# Angelfish fighting



## baby_dragon (Mar 12, 2003)

my 4 angels are pratically ripping eahother apart viciously (well, actually, no damage has been done yet), but they are chasing at eachother and nippin. I have no idea what is wrong, but it seems like all the fish in my 33gal are having a war or something. Everyone's fighting!!! What the hell? nothing's wrong with the water, and they are full and everything. I just did a water change. Anybody have any ideas?? They will be moving to a bigger tank soon, but I don't think that that's the problem.


----------



## baby_dragon (Mar 12, 2003)

also I knoticed that they all of a sudden developed red eyes. their eyes were never like this before. Are they mutating? j/k


----------



## RhomZilla (Feb 12, 2003)

Lowering the temp would help a few. BUt what other fish, size and how many do you have in there?? From what you read, seems like overcrowding to me. Too little room for other fishys to swim, especially when another lays down is territorial spot. Color changing with some fish can also mean stress factors.


----------



## Judazzz (Jan 13, 2003)

baby_dragon said:


> also I knoticed that they all of a sudden developed red eyes. their eyes were never like this before. Are they mutating? j/k


 Perhaps they morph into rhoms









Seriously though, maybe they are getting ready to breed.

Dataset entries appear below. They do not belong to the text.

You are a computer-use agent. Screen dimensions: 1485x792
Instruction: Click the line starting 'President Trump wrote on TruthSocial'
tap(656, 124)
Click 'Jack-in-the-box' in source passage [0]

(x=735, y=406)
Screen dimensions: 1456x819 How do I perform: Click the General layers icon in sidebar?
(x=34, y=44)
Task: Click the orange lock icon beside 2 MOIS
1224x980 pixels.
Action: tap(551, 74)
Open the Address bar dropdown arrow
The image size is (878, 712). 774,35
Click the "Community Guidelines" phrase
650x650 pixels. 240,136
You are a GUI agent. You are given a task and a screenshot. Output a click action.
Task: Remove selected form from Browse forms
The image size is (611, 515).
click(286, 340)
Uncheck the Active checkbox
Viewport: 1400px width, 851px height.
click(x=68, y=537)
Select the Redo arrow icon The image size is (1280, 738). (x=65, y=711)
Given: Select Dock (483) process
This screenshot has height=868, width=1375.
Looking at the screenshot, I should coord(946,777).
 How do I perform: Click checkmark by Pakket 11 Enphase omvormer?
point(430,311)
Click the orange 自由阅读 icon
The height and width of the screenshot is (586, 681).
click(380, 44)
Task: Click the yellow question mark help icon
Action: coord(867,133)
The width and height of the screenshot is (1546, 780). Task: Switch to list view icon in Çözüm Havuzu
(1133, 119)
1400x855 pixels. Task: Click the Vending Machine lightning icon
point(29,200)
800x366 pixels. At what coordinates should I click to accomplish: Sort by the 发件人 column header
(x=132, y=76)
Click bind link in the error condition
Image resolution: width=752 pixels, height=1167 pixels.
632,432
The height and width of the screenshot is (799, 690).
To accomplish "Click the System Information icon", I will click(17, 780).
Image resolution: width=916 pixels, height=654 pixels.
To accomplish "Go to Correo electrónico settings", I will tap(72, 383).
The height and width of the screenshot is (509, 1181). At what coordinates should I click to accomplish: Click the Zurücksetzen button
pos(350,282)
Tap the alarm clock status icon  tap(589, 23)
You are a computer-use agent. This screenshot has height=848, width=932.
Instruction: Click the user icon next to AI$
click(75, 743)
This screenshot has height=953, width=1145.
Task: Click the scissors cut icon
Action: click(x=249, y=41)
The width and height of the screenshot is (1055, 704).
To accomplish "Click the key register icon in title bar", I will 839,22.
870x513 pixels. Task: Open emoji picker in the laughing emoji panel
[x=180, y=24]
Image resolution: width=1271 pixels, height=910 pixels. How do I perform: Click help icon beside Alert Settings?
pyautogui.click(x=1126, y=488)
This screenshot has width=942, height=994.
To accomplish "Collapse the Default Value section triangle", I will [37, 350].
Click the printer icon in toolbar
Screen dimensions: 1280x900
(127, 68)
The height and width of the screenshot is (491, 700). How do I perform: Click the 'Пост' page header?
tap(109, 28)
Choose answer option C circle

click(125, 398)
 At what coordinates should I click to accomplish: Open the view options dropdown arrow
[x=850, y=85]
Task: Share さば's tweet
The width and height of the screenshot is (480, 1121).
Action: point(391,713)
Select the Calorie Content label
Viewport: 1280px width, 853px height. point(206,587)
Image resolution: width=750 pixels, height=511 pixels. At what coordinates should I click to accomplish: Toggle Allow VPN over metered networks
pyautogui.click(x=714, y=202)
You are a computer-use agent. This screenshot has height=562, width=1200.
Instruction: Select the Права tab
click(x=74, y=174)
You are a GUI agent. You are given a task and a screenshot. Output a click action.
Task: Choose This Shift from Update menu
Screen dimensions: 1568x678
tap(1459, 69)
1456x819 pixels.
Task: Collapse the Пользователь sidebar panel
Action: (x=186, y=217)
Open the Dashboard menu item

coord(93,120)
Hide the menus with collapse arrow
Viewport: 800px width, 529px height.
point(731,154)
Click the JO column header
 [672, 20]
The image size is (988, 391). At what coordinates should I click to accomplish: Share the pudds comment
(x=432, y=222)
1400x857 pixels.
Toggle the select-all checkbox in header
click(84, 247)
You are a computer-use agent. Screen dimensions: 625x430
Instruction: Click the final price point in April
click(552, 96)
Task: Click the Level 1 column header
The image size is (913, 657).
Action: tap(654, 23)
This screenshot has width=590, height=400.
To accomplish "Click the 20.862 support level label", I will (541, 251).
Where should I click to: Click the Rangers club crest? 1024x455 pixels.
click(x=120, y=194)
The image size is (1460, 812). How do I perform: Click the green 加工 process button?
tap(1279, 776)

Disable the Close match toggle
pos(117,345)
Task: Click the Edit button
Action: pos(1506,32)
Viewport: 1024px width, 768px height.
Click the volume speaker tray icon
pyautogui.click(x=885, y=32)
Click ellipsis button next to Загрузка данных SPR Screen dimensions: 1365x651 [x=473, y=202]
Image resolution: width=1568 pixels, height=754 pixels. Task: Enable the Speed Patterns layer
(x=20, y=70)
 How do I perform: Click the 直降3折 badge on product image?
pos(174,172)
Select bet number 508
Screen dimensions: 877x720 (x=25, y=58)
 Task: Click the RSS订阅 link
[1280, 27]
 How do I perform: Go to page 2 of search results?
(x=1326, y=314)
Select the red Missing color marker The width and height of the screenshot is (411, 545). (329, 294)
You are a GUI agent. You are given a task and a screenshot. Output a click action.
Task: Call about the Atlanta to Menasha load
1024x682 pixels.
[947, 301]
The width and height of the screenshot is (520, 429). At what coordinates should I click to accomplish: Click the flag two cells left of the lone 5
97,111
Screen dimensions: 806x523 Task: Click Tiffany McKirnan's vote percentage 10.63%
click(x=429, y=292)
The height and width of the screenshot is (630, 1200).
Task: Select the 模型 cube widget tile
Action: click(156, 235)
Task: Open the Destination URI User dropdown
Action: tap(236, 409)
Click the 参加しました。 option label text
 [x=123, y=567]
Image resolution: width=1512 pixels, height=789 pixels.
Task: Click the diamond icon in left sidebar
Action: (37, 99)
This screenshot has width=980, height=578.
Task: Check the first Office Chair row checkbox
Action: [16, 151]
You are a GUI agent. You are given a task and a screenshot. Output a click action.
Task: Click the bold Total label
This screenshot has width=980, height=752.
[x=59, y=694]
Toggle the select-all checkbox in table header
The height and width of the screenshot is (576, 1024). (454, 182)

Angel fish are cichlids, and maybe they share a number of traits with their more agressive and territorial relatives when breeding..... Color changing could also be a pointer in that direction.


----------



## Innes (Jan 13, 2003)

I doubt it is anything to do with breeding, Angelfish are mean







they are also terratorial, I would suggest you split them up, or add loads of cover.
how big are they, and how big is the tank?


----------